National Issues
When Twelve Governors Hold the Temperature of a Nation: The Urgent Need for Them and Shettima to Engage Directly in the Sharia Belt to Stabilize Nigeria -By Psychologist John Egbeazien Oshodi
The twelve Sharia states — Bauchi, Borno, Gombe, Jigawa, Kaduna, Kano, Katsina, Kebbi, Niger, Sokoto, Yobe, and Zamfara — share more than a legal framework. They share a psychological and spiritual ecosystem. Their populations are tied by language, faith, trade routes, migratory patterns, kinship networks, and shared histories of both suffering and resilience. When one state bleeds, the others do not simply watch; they absorb the emotional shock in their own way.
Nigeria is entering one of the most volatile, emotionally destabilizing, and historically defining moments of its democratic life. What we are witnessing now is not just another cycle of insecurity or another wave of political tension. It is a convergence of fear, disbelief, and exhaustion in the hearts of ordinary people. Across the northern Sharia belt, the sense of safety has been replaced by a permanent nervousness, a quiet trembling that now sits inside families, schools, markets, roads, and places of worship. The mass abduction of more than three hundred schoolchildren and a dozen teachers in Niger State was not just a crime; it was a psychological blow that penetrated the soul of a region already stretched by years of violence.
This single event in Niger did something that official statements could not undo. It sent a message to every parent in the North that the distance between their child and danger is now paper-thin. From Kebbi to Zamfara, from Kaduna to Kano, families watched the news and silently asked themselves, “If they could take hundreds at once, who is really safe?” Days later, when twenty-five schoolgirls were abducted in Kebbi State and a teacher murdered, the message hardened into reality. And when worshippers were killed and thirty-eight congregants were abducted in a church attack in Kwara, the fear that had been spreading across the Sharia belt deepened further into something close to despair.
In the midst of this growing sense of vulnerability, the twelve Sharia-state governors have remained largely quiet. Their posture has been one of controlled, careful silence. But when a people start to experience their leaders’ silence as emotional absence, that silence becomes part of the crisis itself. This is where the Sharia belt now stands.
The Silence That Can No Longer Hold the Region Together
For many years, silence was the unofficial language of governance in much of the Sharia belt. It was not simply weakness; it was a deliberate survival tool. In a region where governors must constantly navigate between religious authorities, political godfathers, traditional institutions, and a watching federal government, silence often felt safer than open confrontation. Speaking too firmly risked offending powerful clerics. Moving too boldly risked unsettling fragile alliances. Questioning religious institutions risked being labeled as anti-Islam. And so, silence became a kind of political lubricant — smoothing over tensions, postponing conflicts, and giving the appearance of calm even when the ground was shifting underneath.

Available data =>
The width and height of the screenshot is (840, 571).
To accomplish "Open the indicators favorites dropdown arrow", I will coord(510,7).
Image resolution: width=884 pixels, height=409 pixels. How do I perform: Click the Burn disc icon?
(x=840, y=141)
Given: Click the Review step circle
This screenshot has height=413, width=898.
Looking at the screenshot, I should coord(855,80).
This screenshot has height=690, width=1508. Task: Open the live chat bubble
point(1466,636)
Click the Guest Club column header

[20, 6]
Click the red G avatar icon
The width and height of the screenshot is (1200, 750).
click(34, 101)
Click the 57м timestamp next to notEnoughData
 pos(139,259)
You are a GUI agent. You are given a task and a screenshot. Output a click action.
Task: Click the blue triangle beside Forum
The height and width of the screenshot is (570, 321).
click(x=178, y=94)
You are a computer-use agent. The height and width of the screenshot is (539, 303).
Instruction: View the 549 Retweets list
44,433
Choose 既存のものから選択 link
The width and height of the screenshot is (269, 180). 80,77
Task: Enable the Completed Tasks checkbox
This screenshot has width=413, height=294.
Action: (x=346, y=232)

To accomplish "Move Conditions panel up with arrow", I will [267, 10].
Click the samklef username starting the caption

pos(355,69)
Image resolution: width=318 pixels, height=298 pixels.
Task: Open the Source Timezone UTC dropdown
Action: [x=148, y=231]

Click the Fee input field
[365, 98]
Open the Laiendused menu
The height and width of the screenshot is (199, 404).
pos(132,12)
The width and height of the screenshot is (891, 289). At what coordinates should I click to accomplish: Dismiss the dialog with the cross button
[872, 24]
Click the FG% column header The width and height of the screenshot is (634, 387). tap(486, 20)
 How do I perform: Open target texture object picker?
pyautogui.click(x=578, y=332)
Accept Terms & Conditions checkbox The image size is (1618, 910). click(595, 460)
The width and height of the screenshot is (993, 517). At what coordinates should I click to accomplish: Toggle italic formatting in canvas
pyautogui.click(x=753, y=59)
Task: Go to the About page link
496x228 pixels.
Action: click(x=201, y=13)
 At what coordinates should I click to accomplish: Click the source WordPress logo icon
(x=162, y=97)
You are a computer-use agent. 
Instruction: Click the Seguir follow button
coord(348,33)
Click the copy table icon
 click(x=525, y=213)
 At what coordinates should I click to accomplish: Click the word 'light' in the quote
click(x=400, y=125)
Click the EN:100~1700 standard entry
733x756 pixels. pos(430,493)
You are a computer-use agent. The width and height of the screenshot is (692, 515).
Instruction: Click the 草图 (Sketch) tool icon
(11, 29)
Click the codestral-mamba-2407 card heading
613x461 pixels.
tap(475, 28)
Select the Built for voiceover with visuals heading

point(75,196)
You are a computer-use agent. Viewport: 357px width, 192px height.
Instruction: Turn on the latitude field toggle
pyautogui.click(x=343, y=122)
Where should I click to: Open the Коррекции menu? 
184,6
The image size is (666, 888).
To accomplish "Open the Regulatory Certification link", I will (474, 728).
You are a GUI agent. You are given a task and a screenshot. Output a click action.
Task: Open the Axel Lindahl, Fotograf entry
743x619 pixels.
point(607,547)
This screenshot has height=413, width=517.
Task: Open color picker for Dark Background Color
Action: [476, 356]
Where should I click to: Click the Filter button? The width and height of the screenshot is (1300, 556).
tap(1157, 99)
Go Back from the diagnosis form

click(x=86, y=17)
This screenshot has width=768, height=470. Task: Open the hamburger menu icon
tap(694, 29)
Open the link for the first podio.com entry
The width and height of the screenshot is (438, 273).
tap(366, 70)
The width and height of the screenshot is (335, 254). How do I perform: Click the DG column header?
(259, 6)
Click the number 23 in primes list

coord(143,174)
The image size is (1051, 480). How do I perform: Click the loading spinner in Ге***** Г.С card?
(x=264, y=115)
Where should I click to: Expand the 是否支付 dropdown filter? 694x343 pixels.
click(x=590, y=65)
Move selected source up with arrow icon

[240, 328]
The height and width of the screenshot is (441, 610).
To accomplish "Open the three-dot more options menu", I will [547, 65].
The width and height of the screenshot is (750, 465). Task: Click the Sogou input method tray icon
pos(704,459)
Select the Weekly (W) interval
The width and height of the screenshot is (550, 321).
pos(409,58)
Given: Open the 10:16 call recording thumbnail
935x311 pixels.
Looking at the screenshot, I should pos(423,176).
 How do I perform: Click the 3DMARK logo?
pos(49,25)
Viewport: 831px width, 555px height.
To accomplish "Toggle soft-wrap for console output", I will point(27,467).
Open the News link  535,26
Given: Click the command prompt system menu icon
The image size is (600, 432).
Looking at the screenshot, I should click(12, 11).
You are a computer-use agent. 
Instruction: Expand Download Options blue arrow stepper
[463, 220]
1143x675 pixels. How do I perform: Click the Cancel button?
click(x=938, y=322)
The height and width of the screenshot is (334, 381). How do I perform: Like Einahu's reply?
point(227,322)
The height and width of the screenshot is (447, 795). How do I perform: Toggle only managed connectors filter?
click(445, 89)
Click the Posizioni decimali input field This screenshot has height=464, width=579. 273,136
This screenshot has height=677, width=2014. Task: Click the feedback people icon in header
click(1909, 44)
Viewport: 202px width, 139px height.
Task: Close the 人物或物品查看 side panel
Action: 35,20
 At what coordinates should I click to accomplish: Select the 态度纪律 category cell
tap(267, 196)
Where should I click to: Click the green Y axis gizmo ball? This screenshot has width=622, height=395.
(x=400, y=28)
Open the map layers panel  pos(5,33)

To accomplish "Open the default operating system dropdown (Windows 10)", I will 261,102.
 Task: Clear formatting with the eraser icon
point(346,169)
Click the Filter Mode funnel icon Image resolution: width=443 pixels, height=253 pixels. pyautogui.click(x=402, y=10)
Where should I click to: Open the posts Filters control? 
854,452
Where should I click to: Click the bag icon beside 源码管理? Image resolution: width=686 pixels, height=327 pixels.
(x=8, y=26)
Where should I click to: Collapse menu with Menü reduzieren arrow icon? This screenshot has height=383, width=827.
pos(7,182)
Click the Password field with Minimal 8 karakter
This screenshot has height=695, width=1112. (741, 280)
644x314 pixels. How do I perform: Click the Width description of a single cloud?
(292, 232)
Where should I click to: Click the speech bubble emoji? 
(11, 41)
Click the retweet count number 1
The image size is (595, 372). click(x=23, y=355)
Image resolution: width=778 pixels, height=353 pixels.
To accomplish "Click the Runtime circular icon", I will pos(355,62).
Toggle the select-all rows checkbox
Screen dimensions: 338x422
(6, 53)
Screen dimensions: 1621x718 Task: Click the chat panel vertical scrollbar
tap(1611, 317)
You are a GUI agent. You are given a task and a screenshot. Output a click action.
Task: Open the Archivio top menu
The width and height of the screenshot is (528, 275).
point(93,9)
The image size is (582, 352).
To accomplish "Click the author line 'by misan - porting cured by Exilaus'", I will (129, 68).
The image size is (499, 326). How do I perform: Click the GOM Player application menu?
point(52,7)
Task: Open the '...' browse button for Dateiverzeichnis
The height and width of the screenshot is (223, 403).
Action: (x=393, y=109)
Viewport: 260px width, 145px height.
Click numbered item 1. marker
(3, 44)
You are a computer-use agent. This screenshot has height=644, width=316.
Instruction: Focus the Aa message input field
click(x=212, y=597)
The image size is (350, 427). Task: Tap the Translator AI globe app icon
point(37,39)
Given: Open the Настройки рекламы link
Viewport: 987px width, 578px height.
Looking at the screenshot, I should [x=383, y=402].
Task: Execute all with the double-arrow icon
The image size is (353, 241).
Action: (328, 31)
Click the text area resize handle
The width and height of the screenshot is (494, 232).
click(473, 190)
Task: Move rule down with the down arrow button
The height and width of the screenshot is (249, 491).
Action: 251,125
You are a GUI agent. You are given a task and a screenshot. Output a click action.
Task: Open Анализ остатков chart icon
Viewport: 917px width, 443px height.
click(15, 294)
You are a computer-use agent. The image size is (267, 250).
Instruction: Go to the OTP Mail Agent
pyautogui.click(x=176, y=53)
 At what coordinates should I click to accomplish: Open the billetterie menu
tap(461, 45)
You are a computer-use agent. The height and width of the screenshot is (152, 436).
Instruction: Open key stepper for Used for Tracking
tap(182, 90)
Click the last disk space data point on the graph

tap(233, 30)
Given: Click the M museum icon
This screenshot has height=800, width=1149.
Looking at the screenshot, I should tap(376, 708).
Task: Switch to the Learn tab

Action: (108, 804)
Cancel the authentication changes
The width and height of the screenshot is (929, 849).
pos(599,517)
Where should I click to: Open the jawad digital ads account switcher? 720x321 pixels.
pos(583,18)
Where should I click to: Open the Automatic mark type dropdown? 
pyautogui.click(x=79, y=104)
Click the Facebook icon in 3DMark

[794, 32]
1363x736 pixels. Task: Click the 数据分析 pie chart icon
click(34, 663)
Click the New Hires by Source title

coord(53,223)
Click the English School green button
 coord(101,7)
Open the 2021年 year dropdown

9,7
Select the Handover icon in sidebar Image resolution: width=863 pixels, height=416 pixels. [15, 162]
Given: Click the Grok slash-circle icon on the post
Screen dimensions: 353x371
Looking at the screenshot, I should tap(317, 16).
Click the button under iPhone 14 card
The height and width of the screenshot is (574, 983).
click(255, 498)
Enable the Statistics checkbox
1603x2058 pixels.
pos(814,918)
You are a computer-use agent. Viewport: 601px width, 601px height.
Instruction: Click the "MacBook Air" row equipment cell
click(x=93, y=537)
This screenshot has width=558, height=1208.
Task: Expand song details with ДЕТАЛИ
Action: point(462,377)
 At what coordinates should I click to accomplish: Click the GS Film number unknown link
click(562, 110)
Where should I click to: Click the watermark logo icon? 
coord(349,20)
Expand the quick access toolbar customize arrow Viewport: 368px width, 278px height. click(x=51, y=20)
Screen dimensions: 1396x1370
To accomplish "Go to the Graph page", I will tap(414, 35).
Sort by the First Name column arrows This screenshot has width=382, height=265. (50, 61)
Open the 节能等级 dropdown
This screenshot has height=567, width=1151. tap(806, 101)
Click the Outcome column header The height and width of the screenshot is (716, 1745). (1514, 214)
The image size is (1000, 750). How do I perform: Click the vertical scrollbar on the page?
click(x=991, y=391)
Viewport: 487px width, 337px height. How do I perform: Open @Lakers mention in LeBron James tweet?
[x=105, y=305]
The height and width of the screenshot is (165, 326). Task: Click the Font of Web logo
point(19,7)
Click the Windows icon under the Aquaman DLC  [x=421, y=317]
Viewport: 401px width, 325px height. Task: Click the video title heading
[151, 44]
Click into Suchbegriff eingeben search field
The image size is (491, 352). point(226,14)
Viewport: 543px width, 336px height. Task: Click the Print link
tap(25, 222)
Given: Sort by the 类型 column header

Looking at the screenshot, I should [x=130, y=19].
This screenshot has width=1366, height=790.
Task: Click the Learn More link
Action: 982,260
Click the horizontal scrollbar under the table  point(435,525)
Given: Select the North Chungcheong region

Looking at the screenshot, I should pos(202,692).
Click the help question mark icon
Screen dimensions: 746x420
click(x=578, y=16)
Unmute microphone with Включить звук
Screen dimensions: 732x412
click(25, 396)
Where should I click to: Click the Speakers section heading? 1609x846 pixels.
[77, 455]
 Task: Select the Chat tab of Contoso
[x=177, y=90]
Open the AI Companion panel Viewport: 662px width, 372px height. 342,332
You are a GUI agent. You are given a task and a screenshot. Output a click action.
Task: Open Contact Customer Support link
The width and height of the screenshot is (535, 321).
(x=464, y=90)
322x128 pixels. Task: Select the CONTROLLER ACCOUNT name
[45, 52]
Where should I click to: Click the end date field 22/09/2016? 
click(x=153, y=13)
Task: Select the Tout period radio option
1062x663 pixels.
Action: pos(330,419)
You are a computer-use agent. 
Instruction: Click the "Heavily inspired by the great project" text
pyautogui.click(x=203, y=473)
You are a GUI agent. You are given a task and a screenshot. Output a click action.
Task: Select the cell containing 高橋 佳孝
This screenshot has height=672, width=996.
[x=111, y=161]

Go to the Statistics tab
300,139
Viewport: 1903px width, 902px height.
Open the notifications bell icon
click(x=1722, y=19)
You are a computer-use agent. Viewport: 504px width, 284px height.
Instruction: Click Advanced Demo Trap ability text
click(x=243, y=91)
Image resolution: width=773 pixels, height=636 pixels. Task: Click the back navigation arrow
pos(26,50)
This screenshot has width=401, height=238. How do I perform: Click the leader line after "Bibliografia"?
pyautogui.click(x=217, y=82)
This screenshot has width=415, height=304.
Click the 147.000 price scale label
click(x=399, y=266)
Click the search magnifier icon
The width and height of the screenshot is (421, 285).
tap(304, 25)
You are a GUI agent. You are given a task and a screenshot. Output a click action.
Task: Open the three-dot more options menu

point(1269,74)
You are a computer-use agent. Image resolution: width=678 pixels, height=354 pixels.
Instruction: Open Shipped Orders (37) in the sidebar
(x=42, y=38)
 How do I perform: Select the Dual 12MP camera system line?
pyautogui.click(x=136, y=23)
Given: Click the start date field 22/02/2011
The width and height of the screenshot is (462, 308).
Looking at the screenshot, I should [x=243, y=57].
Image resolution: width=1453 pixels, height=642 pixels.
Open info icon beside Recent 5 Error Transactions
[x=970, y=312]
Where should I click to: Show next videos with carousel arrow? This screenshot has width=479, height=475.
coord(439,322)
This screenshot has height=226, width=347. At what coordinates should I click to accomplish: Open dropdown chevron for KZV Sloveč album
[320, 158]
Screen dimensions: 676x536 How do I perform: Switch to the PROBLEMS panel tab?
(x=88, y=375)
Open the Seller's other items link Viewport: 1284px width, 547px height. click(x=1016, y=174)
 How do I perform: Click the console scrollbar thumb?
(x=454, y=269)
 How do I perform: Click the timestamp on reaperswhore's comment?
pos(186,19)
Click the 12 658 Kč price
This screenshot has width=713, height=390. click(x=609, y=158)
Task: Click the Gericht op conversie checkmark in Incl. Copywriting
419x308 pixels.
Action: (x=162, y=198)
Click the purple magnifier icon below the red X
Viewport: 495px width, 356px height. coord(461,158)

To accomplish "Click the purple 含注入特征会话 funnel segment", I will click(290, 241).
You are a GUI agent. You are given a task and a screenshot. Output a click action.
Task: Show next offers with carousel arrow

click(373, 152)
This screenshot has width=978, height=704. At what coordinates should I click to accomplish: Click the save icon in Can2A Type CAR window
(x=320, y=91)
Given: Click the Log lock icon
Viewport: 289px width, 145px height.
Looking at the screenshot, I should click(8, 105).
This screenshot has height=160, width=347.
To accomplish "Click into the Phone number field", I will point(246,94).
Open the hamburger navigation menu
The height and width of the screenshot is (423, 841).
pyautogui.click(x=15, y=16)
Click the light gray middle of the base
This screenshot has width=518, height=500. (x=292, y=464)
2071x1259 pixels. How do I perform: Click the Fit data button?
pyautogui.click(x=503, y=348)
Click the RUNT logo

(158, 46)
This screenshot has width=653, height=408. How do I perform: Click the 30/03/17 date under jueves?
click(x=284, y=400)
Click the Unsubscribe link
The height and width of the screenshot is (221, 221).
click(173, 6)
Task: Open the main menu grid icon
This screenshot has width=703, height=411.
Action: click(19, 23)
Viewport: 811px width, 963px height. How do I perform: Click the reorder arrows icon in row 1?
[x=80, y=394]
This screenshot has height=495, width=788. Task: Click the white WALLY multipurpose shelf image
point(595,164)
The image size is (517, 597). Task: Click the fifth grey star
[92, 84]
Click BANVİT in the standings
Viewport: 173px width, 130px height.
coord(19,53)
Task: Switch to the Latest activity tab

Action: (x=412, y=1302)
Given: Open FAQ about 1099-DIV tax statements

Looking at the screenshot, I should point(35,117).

Exercises to complete =>
a – According to the article on the Sharia-state governors, how many schoolgirls were abducted in Kebbi State?
b – Copy the article on the Sharia-state governors between "National Issues" and "their own way.", inclusive, replacing "psychological and spiritual ecosystem" with "social and cultural ecosystem".
c – State whether each statement agrees with the article on the Sharia-state governors, and quote the words that decide it: (i) More than three hundred schoolchildren and a dozen teachers were abducted in Niger State. (ii) The twelve Sharia-state governors have spoken out loudly about the abductions. (iii) Thirty-eight congregants were abducted in a church attack in Kano.
The records that come after the article on the Sharia-state governors are separate material, unrelated to it.

Outputs for the tasks =>
a – Twenty-five schoolgirls were abducted in Kebbi State.

b –
National Issues
When Twelve Governors Hold the Temperature of a Nation: The Urgent Need for Them and Shettima to Engage Directly in the Sharia Belt to Stabilize Nigeria -By Psychologist John Egbeazien Oshodi
The twelve Sharia states — Bauchi, Borno, Gombe, Jigawa, Kaduna, Kano, Katsina, Kebbi, Niger, Sokoto, Yobe, and Zamfara — share more than a legal framework. They share a social and cultural ecosystem. Their populations are tied by language, faith, trade routes, migratory patterns, kinship networks, and shared histories of both suffering and resilience. When one state bleeds, the others do not simply watch; they absorb the emotional shock in their own way.

c –
(i) Yes: "The mass abduction of more than three hundred schoolchildren and a dozen teachers in Niger State."
(ii) No: "the twelve Sharia-state governors have remained largely quiet."
(iii) No: "thirty-eight congregants were abducted in a church attack in Kwara."